*** Records provided ***

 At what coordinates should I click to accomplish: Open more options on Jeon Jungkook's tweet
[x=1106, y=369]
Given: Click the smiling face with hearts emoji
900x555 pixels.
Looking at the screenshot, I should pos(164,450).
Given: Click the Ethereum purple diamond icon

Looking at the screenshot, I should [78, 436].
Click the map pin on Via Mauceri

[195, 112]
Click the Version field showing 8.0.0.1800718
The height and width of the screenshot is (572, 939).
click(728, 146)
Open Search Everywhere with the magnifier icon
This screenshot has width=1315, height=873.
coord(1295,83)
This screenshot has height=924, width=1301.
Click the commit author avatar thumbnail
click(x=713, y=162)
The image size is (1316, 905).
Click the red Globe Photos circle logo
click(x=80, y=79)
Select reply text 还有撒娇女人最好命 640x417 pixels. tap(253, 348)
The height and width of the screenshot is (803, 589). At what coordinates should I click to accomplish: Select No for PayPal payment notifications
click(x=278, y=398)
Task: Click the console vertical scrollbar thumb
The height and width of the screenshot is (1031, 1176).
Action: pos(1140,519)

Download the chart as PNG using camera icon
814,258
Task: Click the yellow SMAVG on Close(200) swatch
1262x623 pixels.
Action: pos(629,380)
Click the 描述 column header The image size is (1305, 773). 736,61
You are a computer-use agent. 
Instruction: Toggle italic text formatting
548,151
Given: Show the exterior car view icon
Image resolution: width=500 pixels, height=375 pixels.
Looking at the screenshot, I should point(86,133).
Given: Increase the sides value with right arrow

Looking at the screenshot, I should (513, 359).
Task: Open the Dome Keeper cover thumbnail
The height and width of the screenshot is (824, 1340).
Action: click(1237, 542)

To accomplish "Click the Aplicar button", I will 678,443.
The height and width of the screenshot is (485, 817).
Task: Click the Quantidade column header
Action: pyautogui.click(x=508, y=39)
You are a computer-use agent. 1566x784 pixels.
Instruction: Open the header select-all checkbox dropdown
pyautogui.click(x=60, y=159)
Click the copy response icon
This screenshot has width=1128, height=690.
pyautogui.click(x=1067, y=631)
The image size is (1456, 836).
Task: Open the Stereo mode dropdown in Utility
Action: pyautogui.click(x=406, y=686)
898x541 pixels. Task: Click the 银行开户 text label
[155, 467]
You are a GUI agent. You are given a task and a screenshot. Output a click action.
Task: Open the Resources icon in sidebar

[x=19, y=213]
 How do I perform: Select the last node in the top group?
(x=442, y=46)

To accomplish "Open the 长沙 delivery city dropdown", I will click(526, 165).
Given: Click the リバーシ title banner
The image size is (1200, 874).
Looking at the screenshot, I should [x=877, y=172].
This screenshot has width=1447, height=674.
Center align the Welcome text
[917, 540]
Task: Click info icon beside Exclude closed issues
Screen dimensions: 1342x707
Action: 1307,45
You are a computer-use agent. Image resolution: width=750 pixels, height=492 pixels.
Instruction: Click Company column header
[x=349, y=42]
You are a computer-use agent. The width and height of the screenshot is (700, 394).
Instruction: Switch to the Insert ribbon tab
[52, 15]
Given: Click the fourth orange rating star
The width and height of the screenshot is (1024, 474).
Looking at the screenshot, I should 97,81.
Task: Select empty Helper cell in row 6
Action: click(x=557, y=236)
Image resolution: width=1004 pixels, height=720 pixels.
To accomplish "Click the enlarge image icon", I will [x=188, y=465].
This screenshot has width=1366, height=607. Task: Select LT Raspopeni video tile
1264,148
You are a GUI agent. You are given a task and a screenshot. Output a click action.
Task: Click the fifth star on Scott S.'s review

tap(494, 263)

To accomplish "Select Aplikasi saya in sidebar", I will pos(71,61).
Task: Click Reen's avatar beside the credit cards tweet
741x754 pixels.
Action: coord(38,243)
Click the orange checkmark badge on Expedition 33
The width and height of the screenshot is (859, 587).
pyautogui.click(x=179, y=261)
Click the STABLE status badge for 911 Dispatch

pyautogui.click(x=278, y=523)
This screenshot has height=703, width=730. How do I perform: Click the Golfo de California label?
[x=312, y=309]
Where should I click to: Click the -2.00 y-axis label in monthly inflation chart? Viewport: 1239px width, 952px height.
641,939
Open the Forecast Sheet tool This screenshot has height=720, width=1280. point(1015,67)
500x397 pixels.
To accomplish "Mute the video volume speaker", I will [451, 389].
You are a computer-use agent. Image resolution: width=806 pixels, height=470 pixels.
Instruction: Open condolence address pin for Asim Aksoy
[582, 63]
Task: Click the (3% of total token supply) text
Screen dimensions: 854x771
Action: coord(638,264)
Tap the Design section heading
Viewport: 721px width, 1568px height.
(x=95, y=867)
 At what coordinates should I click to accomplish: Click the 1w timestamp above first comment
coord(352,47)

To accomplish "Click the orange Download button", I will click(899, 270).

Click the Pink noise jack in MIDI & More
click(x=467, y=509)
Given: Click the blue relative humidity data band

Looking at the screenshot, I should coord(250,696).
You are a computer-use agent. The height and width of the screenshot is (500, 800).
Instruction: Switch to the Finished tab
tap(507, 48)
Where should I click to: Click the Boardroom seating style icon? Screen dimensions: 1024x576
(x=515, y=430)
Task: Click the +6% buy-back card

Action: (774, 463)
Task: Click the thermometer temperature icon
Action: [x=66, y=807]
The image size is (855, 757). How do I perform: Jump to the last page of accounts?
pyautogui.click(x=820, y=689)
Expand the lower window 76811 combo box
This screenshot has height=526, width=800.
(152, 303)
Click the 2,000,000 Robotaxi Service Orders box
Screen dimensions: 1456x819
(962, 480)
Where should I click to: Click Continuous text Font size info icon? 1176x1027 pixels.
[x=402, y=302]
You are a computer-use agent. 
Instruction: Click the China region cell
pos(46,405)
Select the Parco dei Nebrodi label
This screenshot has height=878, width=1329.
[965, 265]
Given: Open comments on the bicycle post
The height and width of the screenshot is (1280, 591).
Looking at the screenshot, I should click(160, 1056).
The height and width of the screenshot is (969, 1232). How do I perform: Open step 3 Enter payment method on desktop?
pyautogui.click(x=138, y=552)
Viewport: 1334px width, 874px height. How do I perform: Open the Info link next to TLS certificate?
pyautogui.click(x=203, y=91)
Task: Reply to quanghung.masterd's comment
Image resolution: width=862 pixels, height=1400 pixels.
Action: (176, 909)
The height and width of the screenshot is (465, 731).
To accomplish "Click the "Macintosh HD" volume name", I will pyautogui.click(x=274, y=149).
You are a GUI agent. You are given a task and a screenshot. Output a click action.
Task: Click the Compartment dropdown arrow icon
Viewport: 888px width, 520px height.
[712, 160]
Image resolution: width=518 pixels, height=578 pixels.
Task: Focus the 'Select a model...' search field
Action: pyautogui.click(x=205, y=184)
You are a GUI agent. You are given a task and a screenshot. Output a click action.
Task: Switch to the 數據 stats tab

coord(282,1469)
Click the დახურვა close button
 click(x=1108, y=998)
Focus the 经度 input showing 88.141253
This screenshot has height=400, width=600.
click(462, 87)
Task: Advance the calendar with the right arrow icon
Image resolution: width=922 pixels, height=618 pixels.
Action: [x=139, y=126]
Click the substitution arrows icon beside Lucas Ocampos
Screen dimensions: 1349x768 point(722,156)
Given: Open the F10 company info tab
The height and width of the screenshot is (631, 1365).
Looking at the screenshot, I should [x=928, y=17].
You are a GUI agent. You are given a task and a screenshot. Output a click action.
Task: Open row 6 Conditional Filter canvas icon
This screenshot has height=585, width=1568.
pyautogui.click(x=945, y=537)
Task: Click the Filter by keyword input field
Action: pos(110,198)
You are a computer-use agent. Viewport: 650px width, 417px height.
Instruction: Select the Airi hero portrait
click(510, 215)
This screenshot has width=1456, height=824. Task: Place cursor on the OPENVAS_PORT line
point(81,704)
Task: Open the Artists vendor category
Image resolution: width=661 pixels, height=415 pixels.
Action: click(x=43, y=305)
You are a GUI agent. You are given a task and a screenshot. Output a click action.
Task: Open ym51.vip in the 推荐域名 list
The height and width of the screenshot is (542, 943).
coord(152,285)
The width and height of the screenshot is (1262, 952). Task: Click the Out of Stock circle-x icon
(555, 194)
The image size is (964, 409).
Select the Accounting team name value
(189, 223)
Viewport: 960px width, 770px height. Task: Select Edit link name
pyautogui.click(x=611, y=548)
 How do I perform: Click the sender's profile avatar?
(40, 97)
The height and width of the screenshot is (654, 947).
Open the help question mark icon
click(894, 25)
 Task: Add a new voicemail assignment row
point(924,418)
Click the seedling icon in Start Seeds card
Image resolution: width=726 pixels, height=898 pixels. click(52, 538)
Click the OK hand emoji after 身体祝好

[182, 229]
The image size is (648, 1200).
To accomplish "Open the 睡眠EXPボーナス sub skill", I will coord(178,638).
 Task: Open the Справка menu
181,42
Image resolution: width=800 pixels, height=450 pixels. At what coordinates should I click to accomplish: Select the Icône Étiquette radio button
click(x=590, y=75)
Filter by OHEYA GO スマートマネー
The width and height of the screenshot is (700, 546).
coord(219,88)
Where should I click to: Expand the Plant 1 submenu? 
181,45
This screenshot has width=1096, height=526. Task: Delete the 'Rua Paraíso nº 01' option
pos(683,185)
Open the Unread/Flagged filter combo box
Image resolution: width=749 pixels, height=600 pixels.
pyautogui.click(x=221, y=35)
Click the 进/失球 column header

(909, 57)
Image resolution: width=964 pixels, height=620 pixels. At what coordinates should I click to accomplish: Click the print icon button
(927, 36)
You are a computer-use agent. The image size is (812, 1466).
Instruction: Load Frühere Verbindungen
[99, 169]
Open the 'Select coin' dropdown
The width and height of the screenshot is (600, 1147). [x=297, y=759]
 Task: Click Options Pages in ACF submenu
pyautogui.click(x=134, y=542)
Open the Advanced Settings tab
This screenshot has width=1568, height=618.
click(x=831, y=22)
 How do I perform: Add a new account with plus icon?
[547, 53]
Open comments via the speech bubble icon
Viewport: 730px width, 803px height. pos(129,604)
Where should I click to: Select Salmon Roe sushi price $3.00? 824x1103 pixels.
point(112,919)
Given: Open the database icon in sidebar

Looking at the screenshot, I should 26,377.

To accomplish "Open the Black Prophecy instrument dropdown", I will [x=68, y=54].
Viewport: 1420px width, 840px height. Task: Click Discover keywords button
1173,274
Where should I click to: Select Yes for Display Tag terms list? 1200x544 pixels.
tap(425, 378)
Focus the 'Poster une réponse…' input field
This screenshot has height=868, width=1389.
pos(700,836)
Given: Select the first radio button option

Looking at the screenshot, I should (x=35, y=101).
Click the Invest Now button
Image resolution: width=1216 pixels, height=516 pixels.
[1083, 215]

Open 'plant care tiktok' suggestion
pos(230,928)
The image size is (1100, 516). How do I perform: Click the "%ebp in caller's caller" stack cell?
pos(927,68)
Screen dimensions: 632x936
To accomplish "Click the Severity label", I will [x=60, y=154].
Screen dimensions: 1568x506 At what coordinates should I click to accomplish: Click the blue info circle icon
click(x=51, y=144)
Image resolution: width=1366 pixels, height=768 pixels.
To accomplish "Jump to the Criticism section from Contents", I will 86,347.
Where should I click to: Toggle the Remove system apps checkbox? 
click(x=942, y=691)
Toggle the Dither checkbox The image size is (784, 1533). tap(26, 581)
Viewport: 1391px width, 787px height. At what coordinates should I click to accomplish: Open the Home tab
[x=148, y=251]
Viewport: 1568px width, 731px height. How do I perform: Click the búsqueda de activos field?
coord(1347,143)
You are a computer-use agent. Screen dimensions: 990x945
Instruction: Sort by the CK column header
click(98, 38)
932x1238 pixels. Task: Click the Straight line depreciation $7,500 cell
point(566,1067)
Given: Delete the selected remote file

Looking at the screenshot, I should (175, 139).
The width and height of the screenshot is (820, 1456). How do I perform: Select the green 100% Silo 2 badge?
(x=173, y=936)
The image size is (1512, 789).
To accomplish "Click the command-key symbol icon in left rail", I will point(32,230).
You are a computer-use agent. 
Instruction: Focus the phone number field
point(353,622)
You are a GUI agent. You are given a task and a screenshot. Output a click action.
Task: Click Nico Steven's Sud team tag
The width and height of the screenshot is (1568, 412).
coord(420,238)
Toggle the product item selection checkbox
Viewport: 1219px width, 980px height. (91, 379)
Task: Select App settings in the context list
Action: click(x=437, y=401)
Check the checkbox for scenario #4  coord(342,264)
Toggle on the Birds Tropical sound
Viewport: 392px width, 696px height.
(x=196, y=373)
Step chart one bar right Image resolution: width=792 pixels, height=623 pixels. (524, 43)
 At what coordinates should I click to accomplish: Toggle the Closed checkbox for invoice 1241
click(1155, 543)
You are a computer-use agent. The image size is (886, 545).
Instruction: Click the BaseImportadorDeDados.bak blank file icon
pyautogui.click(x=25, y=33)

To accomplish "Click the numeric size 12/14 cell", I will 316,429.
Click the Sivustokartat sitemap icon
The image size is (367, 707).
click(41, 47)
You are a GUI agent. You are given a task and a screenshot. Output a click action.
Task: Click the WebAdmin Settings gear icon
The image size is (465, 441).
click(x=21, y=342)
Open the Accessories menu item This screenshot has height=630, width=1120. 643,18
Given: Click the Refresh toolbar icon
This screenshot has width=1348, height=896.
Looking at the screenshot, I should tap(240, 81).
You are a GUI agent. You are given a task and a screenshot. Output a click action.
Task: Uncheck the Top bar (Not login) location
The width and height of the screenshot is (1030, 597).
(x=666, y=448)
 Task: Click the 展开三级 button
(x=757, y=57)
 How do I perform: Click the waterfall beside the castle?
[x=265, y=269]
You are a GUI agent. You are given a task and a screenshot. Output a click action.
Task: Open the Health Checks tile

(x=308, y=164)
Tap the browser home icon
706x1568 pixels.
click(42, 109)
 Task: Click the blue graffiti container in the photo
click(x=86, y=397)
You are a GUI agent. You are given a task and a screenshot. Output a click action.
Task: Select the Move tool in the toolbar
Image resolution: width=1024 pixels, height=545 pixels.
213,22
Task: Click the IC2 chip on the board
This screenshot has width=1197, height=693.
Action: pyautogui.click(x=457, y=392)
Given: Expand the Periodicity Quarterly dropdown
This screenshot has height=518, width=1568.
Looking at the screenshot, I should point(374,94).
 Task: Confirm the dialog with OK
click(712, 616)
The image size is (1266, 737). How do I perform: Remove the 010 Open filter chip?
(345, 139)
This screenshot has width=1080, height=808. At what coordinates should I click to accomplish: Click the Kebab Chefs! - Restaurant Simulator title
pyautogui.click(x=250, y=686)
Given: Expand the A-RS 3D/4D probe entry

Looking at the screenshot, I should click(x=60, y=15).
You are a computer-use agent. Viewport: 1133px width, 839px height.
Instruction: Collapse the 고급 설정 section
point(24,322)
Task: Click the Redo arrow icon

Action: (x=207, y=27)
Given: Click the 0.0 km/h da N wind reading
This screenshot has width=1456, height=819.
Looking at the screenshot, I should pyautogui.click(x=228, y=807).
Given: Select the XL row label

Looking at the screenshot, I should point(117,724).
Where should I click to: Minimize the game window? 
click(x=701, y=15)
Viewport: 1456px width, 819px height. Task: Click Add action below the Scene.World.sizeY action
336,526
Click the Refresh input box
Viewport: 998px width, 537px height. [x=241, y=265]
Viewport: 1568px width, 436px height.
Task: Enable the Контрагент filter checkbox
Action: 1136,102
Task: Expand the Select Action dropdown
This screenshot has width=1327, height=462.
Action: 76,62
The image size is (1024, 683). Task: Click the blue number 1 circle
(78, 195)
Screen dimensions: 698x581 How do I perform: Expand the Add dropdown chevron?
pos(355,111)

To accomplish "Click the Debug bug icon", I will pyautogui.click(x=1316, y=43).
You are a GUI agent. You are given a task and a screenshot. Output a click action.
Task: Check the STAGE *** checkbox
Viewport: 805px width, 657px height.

***

§ Work order
When a line of the data holds the string "toolbar", pick it out and copy it.

§ Output of the exercise
Given: Click the Refresh toolbar icon
Task: Select the Move tool in the toolbar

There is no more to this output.